## Passage provided:
——————————
The old ones were getting soft but still good, and I know they were chemicals free, so I tried to make jam last night.
I scooped out the center parts, which were very sweet, and used the food mill with very little water to remove the seeds. It tasted wonderful after boiling and some sugar. We will use that with ice for a drink.
I put the outter parts with the skin in a pot to boil with water to soften. It was 2am when I tasted the liquid. It was somewhat bitter and the smell was off. I used the hand blender a little but nothing got better. I was too tired to throw it away. Today I finally tasted it again late in the afternoon. The smell was gone, and it tasted very pleasant. I pureed the whole pot and asked my husband, who doesn’t like pink guava, if it was good enough to make jam, and the answer was yes. The texture and color is like sweet potato, after boiling and sugar added, and the flavor is good. We will keep it in the freezer to mix with yogurt for breakfast later .
——————————
(Target pointing data)
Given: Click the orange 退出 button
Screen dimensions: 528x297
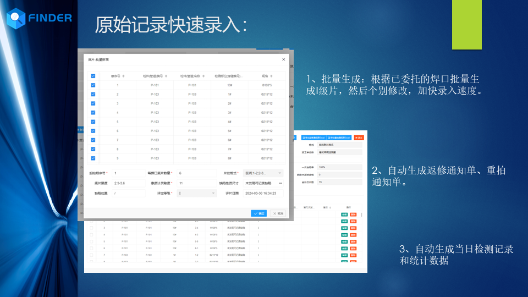Looking at the screenshot, I should tap(359, 138).
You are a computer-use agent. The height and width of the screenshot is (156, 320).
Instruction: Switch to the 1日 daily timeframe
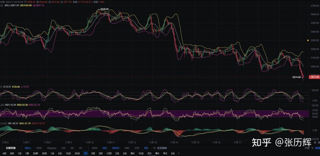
——————————
## Problem:
Pick up the account of making guava jam above, starting right after its last sentence.

## Answer for the task:
Tonight I asked my sister to air layer one pink guava for me when the weather is appropriate. She is old and will move closer to her children when the time comes. Her white and pink guavas are the best I have had since I came here .

Jam from the center parts

Jam from the outer parts, about twice the other type

Edit
I know it is such a waste to throw away good fruits, but the food bank doesn’t want guavas. Her neighbors only take what they can consume, and our family are far away. Like the Garnsey figs, the pink guava will get bad easily without refrigeration. Somehow there are no birds around her place this summer.There are many fruits ripening and dropping each day to clean up. She has to cut down some branches today to lessen the work. From her experience, I will put mine in a container when I get it.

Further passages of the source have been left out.